#### [What is needed]
Whenever a line carries the word "computer", pull it out of the entries.

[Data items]

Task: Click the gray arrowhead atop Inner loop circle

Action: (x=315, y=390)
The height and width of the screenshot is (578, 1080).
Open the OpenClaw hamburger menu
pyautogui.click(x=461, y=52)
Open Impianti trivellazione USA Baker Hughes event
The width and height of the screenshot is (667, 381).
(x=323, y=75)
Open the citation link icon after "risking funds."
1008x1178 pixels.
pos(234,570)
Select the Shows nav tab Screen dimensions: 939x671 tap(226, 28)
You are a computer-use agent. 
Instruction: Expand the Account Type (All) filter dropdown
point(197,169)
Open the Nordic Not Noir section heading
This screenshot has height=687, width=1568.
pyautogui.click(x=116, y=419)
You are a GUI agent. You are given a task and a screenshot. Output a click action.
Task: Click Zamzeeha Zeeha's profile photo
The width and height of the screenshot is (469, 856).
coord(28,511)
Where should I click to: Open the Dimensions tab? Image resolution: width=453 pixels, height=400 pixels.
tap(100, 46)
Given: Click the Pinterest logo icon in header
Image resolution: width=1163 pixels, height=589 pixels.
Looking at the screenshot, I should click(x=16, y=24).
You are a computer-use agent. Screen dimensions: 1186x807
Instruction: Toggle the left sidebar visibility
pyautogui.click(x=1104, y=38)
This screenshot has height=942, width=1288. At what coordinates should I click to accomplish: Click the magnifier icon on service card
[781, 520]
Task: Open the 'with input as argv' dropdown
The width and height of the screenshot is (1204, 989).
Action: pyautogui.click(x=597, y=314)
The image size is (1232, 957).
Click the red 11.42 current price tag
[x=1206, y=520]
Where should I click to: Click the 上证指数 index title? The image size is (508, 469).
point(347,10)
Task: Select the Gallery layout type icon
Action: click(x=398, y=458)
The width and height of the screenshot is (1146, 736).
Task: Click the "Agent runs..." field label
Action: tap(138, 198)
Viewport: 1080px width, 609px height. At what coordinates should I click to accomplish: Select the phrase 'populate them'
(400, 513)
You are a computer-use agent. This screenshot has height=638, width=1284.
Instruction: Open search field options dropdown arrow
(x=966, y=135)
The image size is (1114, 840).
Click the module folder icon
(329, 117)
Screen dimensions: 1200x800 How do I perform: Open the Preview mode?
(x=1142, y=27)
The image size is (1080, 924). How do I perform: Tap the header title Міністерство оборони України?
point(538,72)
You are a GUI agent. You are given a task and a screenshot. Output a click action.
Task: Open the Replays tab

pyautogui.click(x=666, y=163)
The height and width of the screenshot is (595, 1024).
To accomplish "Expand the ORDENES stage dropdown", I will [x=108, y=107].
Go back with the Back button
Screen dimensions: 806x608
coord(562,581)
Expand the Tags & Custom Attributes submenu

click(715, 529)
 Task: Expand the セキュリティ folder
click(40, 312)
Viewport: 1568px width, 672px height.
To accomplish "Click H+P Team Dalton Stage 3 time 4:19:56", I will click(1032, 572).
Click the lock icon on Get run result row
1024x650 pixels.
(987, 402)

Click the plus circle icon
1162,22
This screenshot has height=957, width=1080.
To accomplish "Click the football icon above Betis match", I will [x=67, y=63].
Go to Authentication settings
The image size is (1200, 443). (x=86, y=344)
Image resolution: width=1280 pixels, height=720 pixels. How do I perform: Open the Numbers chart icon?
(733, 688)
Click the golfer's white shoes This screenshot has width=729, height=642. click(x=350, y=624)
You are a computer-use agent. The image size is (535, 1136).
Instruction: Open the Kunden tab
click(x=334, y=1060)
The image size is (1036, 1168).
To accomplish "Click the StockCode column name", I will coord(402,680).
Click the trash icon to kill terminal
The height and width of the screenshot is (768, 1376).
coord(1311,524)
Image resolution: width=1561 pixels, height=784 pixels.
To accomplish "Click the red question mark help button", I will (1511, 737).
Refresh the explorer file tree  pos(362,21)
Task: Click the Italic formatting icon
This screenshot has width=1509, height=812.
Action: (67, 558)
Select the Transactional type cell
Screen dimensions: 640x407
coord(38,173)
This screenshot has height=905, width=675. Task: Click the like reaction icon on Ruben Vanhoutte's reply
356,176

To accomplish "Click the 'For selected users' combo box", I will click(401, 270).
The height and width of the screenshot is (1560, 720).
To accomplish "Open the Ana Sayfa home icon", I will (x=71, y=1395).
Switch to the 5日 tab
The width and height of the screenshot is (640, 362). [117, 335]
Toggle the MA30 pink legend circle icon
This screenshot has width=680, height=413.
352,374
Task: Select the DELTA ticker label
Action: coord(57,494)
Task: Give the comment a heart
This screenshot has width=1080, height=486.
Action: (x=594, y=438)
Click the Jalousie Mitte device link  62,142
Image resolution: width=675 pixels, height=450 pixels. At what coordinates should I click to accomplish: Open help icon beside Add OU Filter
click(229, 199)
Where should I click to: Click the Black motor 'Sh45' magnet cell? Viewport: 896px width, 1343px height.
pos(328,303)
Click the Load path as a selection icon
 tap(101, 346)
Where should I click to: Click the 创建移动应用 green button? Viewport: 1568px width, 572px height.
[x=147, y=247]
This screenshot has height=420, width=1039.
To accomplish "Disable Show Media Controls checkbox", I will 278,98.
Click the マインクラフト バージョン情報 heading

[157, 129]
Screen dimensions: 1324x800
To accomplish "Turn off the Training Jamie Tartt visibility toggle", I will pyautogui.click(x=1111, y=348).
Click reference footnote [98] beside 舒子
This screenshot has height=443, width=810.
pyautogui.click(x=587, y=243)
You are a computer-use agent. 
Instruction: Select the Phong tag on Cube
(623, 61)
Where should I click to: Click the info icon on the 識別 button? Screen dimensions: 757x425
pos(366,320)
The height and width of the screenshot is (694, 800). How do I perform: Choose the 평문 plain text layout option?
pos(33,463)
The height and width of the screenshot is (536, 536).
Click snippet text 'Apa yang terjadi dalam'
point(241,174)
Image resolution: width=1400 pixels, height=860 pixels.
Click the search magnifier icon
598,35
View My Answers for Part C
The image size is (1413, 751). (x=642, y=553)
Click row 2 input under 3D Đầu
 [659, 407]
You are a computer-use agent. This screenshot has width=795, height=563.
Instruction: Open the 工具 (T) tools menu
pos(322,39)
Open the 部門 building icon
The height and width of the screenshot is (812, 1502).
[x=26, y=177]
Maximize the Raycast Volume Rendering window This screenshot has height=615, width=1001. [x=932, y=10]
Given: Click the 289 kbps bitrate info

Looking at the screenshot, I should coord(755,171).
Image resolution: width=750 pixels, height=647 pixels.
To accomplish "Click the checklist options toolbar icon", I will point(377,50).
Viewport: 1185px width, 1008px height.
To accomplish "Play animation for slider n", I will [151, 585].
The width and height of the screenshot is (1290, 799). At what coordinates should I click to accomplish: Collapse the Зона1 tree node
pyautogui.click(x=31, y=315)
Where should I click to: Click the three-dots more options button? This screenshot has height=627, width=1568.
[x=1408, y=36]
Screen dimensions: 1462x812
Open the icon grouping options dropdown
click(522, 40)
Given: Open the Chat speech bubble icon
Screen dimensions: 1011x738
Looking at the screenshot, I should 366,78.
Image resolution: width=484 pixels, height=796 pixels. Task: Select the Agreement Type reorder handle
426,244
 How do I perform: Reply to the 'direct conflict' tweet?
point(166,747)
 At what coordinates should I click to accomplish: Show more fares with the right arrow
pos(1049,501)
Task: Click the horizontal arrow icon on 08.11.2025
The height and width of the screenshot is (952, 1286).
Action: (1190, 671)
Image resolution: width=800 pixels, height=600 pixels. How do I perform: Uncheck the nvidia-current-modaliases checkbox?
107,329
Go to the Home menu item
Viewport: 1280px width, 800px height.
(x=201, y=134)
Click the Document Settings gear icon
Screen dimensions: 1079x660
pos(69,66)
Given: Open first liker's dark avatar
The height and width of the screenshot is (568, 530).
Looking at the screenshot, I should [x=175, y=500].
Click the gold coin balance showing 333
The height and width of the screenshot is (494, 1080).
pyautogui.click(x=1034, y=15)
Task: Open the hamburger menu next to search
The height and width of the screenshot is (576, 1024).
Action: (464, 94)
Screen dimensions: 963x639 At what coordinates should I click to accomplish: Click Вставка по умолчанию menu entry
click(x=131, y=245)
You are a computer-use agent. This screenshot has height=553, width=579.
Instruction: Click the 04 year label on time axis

#### [The completed task]
You are a computer-use agent. 
You are a computer-use agent. Screen dimensions: 1186x807
You are a computer-use agent. This screenshot has height=638, width=1284.
You are a computer-use agent. The image size is (535, 1136).
You are a computer-use agent. 
You are a computer-use agent. This screenshot has width=795, height=563.
You are a computer-use agent. This screenshot has height=553, width=579.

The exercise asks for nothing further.